Your task:
Which lines in the material below contain the word "agent"? Copy each of them.

Excerpted data:
▼▼▼

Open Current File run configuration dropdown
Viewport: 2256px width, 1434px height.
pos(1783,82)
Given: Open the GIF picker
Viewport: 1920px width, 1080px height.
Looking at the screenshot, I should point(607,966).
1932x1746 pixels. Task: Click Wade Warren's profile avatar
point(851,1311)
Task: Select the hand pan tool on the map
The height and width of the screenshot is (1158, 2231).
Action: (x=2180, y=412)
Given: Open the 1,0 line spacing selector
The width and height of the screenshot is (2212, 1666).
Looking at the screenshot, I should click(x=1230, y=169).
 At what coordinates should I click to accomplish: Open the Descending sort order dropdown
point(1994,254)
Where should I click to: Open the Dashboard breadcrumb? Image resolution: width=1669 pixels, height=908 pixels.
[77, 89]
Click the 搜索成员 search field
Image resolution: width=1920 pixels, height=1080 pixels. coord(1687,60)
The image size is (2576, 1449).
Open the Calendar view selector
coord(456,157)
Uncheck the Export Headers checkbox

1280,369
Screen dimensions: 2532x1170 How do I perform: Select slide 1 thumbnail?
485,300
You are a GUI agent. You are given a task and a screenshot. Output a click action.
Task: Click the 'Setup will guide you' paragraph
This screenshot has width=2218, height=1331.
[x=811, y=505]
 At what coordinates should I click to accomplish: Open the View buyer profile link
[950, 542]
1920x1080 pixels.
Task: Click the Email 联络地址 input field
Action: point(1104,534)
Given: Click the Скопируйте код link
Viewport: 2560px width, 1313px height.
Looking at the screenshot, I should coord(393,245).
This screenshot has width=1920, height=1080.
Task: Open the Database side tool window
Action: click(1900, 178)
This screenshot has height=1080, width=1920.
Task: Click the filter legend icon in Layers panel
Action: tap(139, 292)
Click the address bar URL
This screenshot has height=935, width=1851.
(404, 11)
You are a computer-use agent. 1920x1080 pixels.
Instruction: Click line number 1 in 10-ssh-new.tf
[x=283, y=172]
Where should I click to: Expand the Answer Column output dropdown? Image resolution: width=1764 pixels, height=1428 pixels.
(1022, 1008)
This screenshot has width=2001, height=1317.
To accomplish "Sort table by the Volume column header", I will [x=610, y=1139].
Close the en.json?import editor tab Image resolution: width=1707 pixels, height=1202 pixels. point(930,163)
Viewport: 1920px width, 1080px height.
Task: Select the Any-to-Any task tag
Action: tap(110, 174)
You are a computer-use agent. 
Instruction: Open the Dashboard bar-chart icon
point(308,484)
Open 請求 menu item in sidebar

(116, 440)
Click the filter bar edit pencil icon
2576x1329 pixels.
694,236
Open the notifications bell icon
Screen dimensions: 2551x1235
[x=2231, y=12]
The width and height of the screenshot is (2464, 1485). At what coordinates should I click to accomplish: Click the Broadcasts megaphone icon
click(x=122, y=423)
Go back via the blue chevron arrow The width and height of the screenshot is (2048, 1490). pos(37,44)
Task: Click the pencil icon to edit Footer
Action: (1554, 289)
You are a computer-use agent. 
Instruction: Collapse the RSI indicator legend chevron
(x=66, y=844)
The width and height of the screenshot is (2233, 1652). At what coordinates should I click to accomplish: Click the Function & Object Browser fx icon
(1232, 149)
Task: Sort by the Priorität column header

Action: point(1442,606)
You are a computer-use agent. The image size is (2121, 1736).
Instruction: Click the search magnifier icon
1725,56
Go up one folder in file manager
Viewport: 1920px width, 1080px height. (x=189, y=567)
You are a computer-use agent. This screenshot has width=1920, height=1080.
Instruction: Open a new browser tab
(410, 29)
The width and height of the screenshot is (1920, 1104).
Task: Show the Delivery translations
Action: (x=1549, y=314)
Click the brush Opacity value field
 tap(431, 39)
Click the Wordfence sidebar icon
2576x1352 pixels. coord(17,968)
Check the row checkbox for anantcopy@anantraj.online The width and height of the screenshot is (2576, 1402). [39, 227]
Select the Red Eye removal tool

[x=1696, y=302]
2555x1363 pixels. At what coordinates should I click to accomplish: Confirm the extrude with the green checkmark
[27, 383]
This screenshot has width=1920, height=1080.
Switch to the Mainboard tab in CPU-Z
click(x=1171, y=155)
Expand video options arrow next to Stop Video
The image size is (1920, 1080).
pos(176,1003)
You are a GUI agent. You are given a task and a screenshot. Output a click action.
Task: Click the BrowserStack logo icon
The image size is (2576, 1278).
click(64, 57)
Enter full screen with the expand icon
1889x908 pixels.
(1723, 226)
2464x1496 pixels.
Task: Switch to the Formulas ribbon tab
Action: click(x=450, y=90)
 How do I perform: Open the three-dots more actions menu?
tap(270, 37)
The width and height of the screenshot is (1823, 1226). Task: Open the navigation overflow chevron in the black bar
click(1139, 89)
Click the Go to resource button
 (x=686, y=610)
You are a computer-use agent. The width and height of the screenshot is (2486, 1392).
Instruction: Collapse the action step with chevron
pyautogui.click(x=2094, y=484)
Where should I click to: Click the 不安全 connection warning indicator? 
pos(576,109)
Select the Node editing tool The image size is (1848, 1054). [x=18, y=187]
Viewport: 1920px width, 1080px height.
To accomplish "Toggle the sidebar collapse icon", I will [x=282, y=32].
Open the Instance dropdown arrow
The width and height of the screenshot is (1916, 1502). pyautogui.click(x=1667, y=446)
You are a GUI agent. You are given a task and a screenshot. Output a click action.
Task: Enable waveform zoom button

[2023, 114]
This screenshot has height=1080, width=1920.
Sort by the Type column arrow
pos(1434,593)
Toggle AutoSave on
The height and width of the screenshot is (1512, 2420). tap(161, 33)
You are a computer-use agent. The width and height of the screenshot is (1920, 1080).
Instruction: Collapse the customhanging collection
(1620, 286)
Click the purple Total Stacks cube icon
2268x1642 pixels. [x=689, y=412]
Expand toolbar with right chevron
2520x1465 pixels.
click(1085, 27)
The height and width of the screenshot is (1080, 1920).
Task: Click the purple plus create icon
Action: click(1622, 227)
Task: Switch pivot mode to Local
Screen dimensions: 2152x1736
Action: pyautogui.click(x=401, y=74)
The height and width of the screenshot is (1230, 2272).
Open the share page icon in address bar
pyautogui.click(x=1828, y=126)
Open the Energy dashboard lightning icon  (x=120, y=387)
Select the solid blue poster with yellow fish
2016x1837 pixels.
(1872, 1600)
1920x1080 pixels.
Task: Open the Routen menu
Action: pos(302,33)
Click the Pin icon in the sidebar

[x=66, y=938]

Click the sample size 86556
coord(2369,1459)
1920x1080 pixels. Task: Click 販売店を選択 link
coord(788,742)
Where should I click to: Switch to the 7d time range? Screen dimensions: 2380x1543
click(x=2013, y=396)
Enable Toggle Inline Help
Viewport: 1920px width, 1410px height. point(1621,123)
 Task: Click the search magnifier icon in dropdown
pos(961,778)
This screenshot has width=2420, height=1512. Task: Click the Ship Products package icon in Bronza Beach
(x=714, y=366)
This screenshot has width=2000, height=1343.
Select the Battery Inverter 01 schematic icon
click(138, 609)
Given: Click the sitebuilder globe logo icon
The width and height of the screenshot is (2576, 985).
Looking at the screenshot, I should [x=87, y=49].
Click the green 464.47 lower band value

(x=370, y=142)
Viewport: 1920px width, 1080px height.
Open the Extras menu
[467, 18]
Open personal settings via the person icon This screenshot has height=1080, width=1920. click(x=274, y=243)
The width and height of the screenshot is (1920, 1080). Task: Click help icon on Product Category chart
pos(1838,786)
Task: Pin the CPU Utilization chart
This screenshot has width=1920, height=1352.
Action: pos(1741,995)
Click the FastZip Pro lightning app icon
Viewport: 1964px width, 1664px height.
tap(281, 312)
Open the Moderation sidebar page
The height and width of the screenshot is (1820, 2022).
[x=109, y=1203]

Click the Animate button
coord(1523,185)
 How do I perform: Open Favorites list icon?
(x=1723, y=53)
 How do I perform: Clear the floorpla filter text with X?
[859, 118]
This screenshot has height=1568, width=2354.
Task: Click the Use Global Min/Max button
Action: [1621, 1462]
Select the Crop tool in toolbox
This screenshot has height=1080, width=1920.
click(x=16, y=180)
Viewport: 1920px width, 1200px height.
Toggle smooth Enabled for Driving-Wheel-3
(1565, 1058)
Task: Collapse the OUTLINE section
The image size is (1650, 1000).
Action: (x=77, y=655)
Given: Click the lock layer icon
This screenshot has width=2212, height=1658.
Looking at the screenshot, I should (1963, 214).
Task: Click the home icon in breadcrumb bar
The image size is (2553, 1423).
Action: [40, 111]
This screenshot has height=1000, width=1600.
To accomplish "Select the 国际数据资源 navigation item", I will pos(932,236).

▲▲▲

Response to the task:
You are a GUI agent. You are given a task and a screenshot. Output a click action.
You are a computer-use agent. 1920x1080 pixels.
You are a computer-use agent. 
You are a computer-use agent. 
You are a computer-use agent. The image size is (2121, 1736).
You are a computer-use agent. This screenshot has width=1920, height=1080.
You are a GUI agent. You are given a task and a screenshot. Output a click action.
You are a computer-use agent. The width and height of the screenshot is (2486, 1392).
You are a GUI agent. You are given a task and a screenshot. Output a click action.
You are a computer-use agent. The width and height of the screenshot is (1920, 1080).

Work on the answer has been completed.